Prices may stumble for a quarter or two if interest rates or unemployment spike but the trend is inexorably upward.


When politicians promise ''affordable housing'' they are using hollow words they think we want to hear or they are clueless about what they are promising.


New subdivisions are likely to be built in recently won Liberal electorates like Smithfield, Campbelltown and Penrith. The government cannot be serious in saying it wants to drag down the value of these voters' homes. It would lose all credibility.


Despite Robertson's words, Labor's hands are also tied. As Mark Latham pointed out recently, the voters the party must win over no longer live in fibro cottages. They live in ''McMansions'' with large entertainment areas and stainless steel appliances. And they do not want to see home prices drop.


Landcom was launched in 1975 to create cheap blocks of land. It was only one of several government initiatives that barely affected prices. Land zoned for housing instantly becomes more valuable. Farmers near Sydney sell at the best price they can get and no government can repeal that law of economics.
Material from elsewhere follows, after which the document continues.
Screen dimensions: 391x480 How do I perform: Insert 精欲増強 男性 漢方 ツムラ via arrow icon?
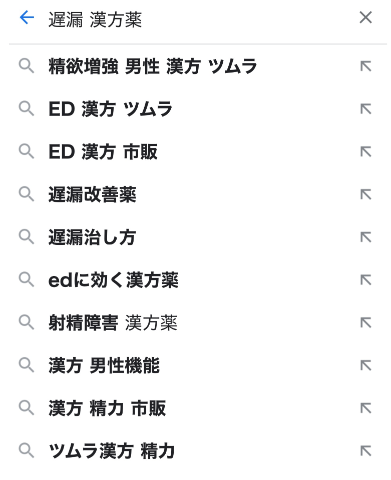coord(366,66)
Land for medium- and high-density projects in older suburbs commands an even greater premium. In 2010, for example, Mirvac paid $150 million for 10.6 hectares at Harold Park. Three-bedroom terraces in the billion-dollar project sold for $1.8 million - well above the price of existing terraces in Glebe. These infill projects create new houses but do nothing to reduce prices. In fact, developers add luxuries like polished granite and marble to increase prices.


It is tempting to think that less regulation would produce more houses. Removing planning restrictions now and putting big projects on the fast track to approval is a developer's dream. Labor tried that with its ''Part 3A'' approvals. Planning and Infrastructure Minister Brad Hazzard has other plans to stop councils blocking higher density projects, but councils are not the problem.


Back in 1945, the state took over land planning to control new suburban growth. The government had to manage the demand for infrastructure and new housing was rarely built until the state could afford the roads and sewers.


The affordability of infrastructure is still a major obstacle. Any development requires new infrastructure that has to be built into the price of the house or funded with tax revenue. The O'Farrell government is using a combination of the two, with fees capped at $30,000 a house and a special $50 million fund for infrastructure.


Development fees increase the price of a new house but the state budget would be destroyed if the Treasury underwrote any infrastructure developers wanted.


Politicians could never raise enough revenue to affect the Sydney real estate market that can sell $1 billion or more in a week. If they did reduce prices, home owners would be rioting.


Sydney house hunters soon grasp these realities and wisely ignore wishful talking about affordable housing.


Ian Mylchreest is an Australian journalist living in Las Vegas, where home prices have fallen by more than half since 2006.